Japan's Princess Kiko can do no wrong these days. Since bearing a male heir to the Chrysanthemum Throne this week, she has been extolled as a model wife, a paragon of motherhood and even a national symbol of courage.
The mass adulation of cheerful Kiko, who gave birth to a boy by Caesarean section on Wednesday, has clashed strikingly with the image of Crown Princess Masako and her highly publicized troubles in adjusting to palace life.
The contrast between the two princesses has even prompted some in Japan to declare that Kiko and her husband, Prince Akishino, have now trumped his older brother Crown Prince Naruhito and Masako in the imperial pecking order.
"Crown Prince and Prince Akishino reverse the fraternal hierarchy," declared the Weekly Bunshun on Thursday, detailing how Kiko mixes cocktails for her husband's friends and keeps a close eye on her daughters' table manners.
"She's cheerful, she smiles, she doesn't look like she's thoroughly miserable," said Jeff Kingston, director of Asian studies at Temple University in Tokyo.
"Princess Masako has definitely not adjusted well and Kiko has adjusted perfectly," he added.
The differences between the two princesses go way back.
Kiko and Akishino, college sweethearts, married in 1990 after a five-year courtship. Masako, meanwhile, a Harvard-educated career diplomat, made Naruhito wait two months after his first proposal for a reply.
After their 1993 marriage, excruciating pressure fell on Masako to produce a male heir to the throne. She suffered a miscarriage in 1999, had a daughter, Aiko, in 2001, then fell into a stress-induced depression that still keeps her away from most public imperial functions.
Kiko, in the less pressured role as wife of Emperor Akihito's second son, has apparently thrived -- in the media spotlight as well as at the palace. The conservative Yomiuri newspaper this week reported how she carried out her duties even when pregnant with her first child.
The differences between the couples were accentuated when Naruhito, in a rare display of imperial candor, criticized court officials at a news conference in 2004 for restricting Masako's activities.
Soon after, Akishino publicly broke with his brother, telling reporters he and the emperor were surprised by Naruhito's remarks and that the crown prince should have consulted with his father before talking publicly.
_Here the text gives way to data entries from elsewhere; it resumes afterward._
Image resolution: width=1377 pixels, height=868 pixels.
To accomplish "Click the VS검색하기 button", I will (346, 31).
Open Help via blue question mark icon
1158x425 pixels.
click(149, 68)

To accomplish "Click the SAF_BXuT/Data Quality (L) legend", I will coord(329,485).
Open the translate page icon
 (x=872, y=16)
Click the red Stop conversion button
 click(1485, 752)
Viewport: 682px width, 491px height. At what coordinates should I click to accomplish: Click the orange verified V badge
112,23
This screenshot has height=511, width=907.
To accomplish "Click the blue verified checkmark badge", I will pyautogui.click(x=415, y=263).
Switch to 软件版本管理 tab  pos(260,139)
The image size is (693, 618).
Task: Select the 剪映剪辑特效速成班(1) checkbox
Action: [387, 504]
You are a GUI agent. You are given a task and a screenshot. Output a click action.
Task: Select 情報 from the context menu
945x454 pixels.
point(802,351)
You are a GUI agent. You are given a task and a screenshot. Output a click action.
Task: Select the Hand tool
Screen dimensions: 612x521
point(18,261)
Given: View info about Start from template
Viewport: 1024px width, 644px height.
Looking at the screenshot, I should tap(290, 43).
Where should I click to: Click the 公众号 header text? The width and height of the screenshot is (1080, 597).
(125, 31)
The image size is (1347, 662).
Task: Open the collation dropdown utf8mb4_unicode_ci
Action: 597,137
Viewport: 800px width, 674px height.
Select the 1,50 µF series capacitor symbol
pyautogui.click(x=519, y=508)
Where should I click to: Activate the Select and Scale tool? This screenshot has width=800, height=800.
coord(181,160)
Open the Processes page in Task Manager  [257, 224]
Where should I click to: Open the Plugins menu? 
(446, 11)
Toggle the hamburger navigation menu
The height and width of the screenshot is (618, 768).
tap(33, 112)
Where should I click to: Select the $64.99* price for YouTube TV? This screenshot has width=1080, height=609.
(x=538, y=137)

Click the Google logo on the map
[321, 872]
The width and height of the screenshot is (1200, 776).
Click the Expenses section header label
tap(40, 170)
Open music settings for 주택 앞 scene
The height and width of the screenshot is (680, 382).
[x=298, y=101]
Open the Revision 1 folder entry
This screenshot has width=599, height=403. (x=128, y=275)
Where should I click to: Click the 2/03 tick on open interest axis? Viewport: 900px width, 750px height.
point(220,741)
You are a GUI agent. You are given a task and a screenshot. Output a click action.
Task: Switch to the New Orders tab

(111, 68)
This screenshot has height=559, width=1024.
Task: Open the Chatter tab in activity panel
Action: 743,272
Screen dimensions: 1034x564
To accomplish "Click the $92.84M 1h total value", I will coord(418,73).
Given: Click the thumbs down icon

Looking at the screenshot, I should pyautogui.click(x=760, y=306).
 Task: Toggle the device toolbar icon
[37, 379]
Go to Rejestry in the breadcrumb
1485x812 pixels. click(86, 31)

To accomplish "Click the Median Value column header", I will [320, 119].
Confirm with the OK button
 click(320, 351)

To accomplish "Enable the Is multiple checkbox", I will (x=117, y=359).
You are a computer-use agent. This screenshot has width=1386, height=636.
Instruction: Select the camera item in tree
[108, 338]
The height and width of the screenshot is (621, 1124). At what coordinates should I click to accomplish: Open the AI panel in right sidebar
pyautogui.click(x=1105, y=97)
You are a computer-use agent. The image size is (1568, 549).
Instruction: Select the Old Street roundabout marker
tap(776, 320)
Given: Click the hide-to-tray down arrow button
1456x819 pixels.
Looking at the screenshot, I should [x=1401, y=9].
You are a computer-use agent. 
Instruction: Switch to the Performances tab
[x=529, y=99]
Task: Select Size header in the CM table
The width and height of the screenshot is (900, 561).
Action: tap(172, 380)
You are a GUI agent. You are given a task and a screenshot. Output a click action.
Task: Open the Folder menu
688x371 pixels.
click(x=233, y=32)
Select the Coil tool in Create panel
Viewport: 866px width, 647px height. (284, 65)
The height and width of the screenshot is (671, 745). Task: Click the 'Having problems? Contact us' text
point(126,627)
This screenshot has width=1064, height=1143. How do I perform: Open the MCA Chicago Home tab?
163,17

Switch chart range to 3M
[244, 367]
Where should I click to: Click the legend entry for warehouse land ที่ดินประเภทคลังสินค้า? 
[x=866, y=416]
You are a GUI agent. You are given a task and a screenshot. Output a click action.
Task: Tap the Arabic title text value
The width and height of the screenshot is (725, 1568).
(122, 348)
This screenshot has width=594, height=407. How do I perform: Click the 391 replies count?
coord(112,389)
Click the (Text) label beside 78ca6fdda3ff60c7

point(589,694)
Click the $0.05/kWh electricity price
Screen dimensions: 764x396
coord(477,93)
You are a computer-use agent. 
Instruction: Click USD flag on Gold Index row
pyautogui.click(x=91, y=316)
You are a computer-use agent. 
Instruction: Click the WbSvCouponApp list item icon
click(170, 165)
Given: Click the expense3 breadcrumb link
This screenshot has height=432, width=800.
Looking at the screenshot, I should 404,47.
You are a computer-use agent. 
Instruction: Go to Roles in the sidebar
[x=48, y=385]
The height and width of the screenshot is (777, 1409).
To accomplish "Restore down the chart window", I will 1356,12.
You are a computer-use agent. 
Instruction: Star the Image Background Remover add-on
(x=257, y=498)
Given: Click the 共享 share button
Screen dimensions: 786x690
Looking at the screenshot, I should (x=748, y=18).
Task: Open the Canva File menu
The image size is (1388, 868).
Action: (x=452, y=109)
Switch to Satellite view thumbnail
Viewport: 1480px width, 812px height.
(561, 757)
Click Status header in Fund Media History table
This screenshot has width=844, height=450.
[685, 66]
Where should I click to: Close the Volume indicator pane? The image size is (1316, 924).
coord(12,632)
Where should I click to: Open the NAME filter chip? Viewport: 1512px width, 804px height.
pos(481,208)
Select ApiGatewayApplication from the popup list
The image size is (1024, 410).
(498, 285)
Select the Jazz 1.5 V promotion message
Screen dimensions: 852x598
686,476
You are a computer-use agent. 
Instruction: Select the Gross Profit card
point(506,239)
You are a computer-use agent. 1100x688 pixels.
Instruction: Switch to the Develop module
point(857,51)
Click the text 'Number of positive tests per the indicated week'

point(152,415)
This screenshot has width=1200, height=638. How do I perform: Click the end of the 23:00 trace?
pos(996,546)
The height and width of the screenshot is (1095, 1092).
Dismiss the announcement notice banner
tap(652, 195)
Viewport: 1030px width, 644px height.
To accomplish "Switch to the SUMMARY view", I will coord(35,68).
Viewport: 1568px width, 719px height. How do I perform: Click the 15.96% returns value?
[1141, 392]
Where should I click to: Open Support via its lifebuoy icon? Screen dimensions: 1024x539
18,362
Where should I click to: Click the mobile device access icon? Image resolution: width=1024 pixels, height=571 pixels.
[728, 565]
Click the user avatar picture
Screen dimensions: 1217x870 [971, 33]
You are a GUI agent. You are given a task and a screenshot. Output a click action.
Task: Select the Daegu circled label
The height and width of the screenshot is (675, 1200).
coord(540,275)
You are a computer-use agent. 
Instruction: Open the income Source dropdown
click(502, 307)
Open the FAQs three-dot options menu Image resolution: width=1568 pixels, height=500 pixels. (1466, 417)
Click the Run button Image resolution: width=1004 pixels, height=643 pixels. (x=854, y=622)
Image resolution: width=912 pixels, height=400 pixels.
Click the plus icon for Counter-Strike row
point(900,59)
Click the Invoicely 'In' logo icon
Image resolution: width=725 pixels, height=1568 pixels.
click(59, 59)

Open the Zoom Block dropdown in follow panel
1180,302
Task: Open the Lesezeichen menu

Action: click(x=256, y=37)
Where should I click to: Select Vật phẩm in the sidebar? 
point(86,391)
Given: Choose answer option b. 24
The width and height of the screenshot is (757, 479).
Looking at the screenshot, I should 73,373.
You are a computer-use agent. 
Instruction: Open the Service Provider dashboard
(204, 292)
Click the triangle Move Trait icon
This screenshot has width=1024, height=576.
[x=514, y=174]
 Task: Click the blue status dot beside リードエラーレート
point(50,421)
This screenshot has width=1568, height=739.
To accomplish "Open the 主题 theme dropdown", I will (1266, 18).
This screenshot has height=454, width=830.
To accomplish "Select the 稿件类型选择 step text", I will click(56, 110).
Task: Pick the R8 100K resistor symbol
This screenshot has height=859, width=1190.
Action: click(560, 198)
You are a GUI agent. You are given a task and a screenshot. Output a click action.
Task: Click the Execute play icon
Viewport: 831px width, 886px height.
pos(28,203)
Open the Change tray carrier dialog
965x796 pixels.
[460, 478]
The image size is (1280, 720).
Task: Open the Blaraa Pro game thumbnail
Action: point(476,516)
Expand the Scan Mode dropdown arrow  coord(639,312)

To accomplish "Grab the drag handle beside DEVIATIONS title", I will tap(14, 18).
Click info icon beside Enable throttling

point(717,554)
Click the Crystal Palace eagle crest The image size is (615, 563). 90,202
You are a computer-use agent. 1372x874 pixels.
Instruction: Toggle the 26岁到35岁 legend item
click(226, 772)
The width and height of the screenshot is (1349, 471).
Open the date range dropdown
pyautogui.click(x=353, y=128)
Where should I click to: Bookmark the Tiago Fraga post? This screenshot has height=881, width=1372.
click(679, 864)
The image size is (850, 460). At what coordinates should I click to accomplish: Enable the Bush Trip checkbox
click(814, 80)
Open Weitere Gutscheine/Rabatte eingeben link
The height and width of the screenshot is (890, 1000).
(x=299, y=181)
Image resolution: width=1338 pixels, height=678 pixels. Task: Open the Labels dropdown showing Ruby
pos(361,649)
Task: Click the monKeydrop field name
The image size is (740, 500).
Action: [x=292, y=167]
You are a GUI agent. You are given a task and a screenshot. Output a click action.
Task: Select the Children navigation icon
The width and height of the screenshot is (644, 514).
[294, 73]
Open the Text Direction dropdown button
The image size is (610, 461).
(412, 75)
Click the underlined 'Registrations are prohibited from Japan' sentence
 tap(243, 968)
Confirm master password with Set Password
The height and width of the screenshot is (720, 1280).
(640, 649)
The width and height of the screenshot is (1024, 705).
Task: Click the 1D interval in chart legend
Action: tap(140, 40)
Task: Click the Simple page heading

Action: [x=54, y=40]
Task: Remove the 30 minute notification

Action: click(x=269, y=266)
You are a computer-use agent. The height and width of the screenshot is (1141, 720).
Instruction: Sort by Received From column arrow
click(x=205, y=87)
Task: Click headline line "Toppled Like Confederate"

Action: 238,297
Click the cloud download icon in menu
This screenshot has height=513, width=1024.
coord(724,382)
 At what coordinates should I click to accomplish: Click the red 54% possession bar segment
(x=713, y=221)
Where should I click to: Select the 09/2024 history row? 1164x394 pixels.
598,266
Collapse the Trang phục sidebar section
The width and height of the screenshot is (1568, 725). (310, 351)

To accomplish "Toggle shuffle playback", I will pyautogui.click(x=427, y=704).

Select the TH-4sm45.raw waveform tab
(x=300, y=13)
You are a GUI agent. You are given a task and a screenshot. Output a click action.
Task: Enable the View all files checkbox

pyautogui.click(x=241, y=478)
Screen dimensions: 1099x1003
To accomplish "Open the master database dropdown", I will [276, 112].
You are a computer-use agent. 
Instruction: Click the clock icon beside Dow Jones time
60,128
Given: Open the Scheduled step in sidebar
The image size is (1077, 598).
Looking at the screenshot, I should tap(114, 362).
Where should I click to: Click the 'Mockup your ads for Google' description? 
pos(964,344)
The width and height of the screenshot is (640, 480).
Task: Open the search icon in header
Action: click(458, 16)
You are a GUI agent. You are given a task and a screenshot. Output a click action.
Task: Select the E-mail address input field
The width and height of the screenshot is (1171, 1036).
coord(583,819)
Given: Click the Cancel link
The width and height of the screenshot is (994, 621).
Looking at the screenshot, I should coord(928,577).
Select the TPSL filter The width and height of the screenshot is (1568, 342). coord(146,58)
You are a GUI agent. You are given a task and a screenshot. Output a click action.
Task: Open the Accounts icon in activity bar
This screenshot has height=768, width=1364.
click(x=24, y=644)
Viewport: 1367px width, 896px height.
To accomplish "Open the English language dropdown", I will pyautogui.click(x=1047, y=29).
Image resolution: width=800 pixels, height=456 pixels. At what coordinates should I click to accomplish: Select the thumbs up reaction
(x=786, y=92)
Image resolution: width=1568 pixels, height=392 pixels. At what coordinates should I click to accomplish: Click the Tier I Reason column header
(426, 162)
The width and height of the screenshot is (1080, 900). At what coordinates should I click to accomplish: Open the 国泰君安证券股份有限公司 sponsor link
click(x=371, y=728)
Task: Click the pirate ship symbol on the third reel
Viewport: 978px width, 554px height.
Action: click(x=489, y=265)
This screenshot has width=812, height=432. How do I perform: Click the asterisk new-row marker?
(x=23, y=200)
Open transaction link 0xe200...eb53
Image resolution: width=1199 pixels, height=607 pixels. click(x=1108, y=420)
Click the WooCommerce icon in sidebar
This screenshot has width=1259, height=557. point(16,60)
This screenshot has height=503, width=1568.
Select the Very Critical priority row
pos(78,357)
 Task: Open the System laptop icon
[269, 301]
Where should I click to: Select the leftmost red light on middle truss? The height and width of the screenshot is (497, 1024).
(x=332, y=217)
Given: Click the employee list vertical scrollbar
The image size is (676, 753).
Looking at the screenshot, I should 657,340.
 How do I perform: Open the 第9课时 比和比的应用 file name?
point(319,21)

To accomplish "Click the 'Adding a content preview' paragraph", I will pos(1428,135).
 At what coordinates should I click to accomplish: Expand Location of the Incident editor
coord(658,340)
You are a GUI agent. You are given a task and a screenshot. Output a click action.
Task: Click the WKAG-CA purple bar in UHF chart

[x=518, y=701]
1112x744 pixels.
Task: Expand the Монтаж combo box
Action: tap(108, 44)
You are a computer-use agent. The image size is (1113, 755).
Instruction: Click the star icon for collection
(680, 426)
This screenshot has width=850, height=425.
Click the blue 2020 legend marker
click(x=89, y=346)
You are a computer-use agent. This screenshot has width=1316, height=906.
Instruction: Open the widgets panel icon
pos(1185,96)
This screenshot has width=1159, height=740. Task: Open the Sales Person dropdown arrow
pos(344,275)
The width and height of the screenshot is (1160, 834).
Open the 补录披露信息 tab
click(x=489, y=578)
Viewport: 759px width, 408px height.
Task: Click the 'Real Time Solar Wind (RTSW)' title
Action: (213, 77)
The drumbeat of praise for Kiko has steadily risen with her pregnancy, and hit fever pitch this week after she delivered the one thing that Masako hasn't: a male heir to the throne.
Many Japanese, especially conservatives, had high hopes for a boy, since the royal family had not produced a male heir since Akishino himself was born in 1965. Kiko's child is now third in line to the throne behind Naruhito and Akishino.
In some ways, the difference in the two princesses' images reflects conservative values in Japan, where women are traditionally expected to stay at home and care for their husbands and children.